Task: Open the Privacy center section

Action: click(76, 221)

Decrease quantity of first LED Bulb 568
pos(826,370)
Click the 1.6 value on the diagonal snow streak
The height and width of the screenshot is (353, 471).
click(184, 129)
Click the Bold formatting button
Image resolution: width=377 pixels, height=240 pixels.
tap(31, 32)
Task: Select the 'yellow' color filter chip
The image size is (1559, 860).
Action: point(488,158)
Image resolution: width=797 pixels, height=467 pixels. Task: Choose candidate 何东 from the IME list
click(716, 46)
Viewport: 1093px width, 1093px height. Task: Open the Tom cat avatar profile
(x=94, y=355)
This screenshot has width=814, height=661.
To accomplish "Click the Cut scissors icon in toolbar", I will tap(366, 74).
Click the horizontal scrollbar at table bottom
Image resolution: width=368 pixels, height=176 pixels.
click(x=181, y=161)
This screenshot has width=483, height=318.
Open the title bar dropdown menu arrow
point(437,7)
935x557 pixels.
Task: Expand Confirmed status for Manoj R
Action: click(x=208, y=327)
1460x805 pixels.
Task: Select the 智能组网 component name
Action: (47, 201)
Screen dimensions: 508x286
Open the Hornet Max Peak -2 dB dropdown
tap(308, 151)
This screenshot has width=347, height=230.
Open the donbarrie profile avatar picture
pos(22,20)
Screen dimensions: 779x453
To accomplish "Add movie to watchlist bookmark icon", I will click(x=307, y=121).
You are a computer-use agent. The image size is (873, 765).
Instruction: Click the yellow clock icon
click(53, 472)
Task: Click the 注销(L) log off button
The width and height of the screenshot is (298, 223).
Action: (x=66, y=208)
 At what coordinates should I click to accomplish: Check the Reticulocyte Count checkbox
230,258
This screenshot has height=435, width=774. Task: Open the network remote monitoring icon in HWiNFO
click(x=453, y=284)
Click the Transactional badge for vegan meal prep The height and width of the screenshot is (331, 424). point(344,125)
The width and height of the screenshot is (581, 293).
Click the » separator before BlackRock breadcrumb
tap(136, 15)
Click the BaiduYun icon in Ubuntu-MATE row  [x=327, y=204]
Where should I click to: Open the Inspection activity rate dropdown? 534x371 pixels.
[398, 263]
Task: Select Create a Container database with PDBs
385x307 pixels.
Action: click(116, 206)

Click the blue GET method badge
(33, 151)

**REQUIREMENT:**
Above are the records; copy exactly the lines from the line with "This screenshot has width=814, height=661." through the line with "This screenshot has width=483, height=318.", both included.

**EXERCISE RESULT:**
This screenshot has width=814, height=661.
To accomplish "Click the Cut scissors icon in toolbar", I will tap(366, 74).
Click the horizontal scrollbar at table bottom
Image resolution: width=368 pixels, height=176 pixels.
click(x=181, y=161)
This screenshot has width=483, height=318.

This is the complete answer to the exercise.